Smart city technologies are many and varied, and are generally initiated by the local authorities, whose main responsibilities tend to be street lighting, waste disposal, and traffic management, as well some crime.
In this example, the Netherlands city of City of Rotterdam has partnered with Lightwell, a supplier of street lighting equipment, to launch what they describe as “multifunctional smart city units”.
The two partners say the new units are “ready for smart city applications of the future”.
The City of Rotterdam and Lightwell jointly launched the CENT-R during the recent Smart City Expo 2019 in Barcelona.
CENT-R stands for City / Connective Energy Network Tool – Rotterdam.
What makes the CENT-R unique, says Lightwell, is that it can be equipped with an array of smart city applications and, thanks to the modular design, it can be adapted to fit changing needs and new applications on an ongoing basis.
The unit incorporates technology for electric charging, converting uninterruptible power to a DC power network, 5G, cameras, lighting and a variety of sensors – air and sound, and so on.
A pilot is expected to start at the end of January with three CENT-R units in Rotterdam’s Reyeroord district.
Lightwell says a number of questions arise when considering smart city projects, including:
As a city, how do you successfully implement 5G throughout the city while keeping your sights on the needs of the city’s residents?
How do we facilitate driving electric cars to contribute to a sustainable city?
With the CENT-R it is possible to quickly install many charging points for electric cars and to continuously monitor air quality.
What’s more, the CENT-R combines different masts and electrical equipment into a single unit.
With its circular and modular design, future changes are easy to make, allowing it to continuously adapt to the latest technological innovations.
Making the city future-proof
Alderman – a local authority leader – Barbara Kathmann, economy, points out that the multifunctional and modular unit, and how the CENT-R has come about, characterize Rotterdam’s approach to digitization.
Kathman says: “Rotterdam is highly ambitious in this area: we want to be a prime example of a digital city in 2025, a sustainable and accessible city, where people enjoy living and working. We are building on that with the help of the latest digital developments.
“We are partnering with the business community and knowledge institutes. With the CENT-R pilot we are showcasing the technical capabilities to the citizens of Rotterdam and are talking to community residents about management, safety, data management, 5G, mobility and the energy transition.”

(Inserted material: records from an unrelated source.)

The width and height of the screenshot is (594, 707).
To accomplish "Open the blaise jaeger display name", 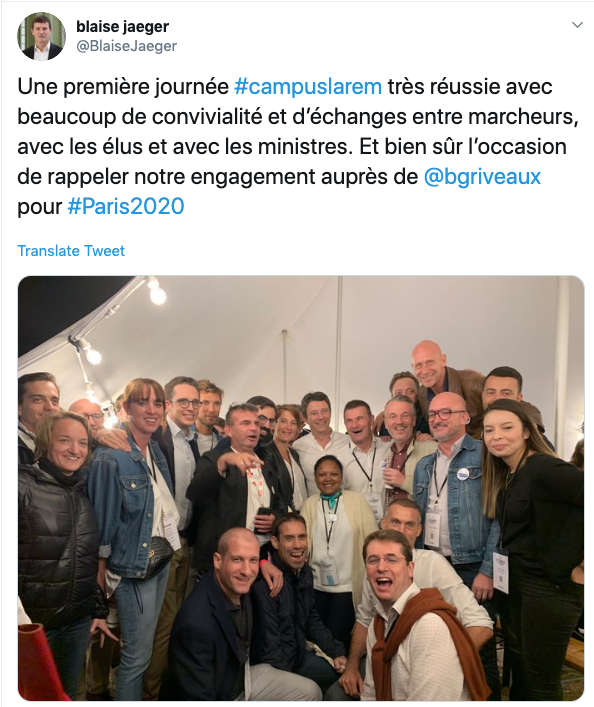I will coord(122,27).
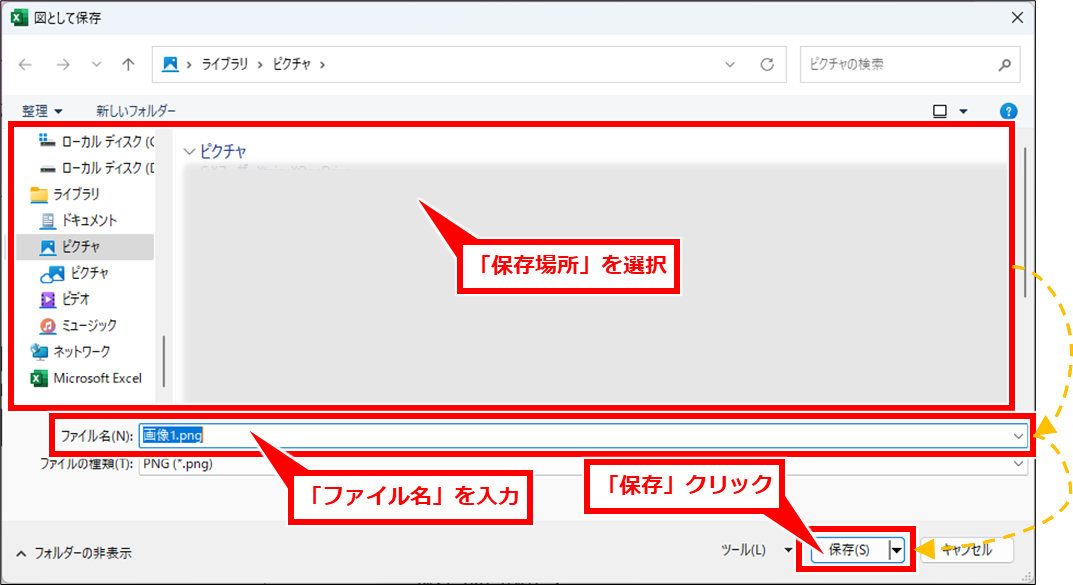Click the 保存(S) button
1073x585 pixels.
[849, 549]
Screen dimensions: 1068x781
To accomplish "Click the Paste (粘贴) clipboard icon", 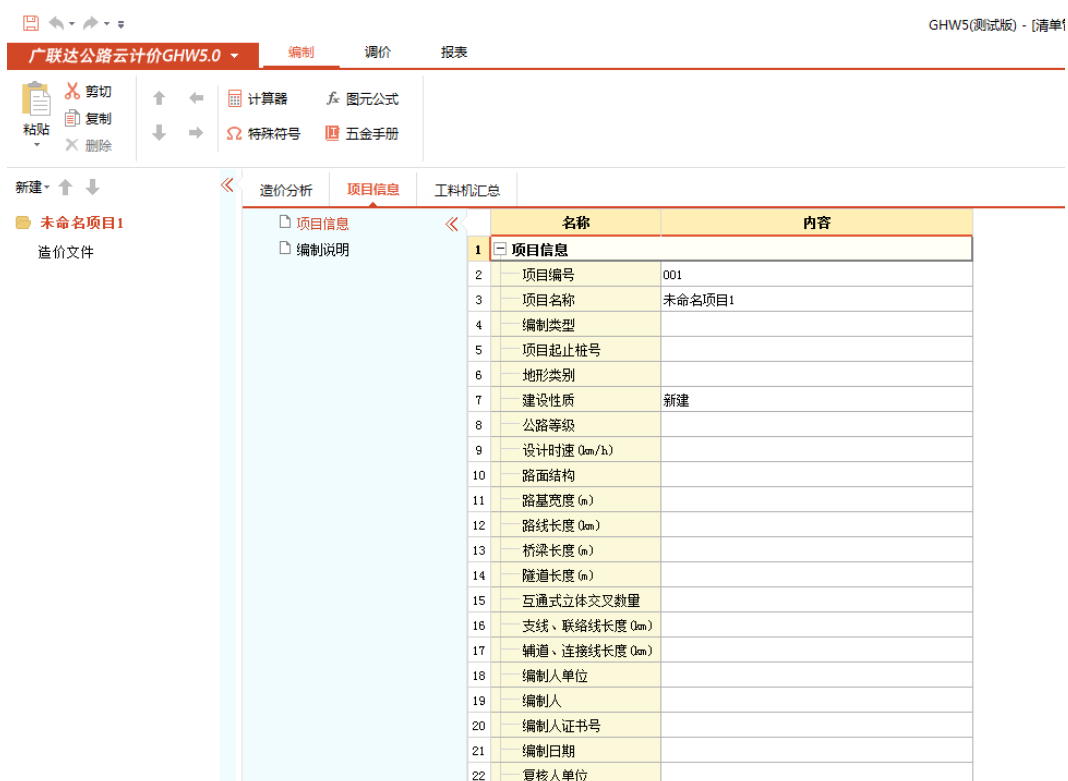I will pos(36,101).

Setting the stage for smart infrastructure
By adapting to climate ambitions, Rotterdam is a leader in implementing and facilitating technology in the public space.
In Reyeroord, an example district of the future, various management and social challenges will come together where multiple innovative city start-ups will be “tested”.
The pilot will enable the city to work towards an infrastructure that will serve as the basis for a large scale rollout of smart city applications.
The CENT-R will also reduce the number of objects in the outdoor public space. The pilot in Reyeroord is the starting point for creating an outdoor public space that is ready for future smart city solutions.
‘Unique co-creation partnership’
The CENT-R has been developed in “unique co-creation” with the City of Rotterdam and Lightwell.
They also partnered with educational institutes Da Vinci College Dordrecht and Hogeschool Rotterdam.
Virgil Warnars, sales director at Lightwell, indicates that this form of partnership is highly unique in this sector.
Warnars says: “I believe that a smart city only has a chance to succeed if you work very closely and transparently with all possible parties and build a sustainable partnership as a result.
“The lessons we will learn from this process will apply universally later on.”
According to the Public Works Administrator for public lighting, Peter Wijnands, the process will only begin in earnest once the first units have been installed in Reyeroord.
Wijnands says: “We will provide a future-proof, plug and play solution for combined charging applications and smart city/smart light applications.
“We will examine the issues that must be resolved so that we can make a large scale rollout in the city a reality. We will bundle many objects with an electrical plug into a single standard object.
“The pilot will run until late 2020. The experience we will have gained by then will be extremely valuable because the roadmap to 2030 will then be clear for the most part. That is the year that we, as a city, want to be truly climate neutral.”
The pilot is a project commissioned by the principal, the City of Rotterdam and developer Lightwell in partnership with manufacturer Valmont, the Da Vinci College Dordrecht, Hogeschool Rotterdam and installation company Citytec.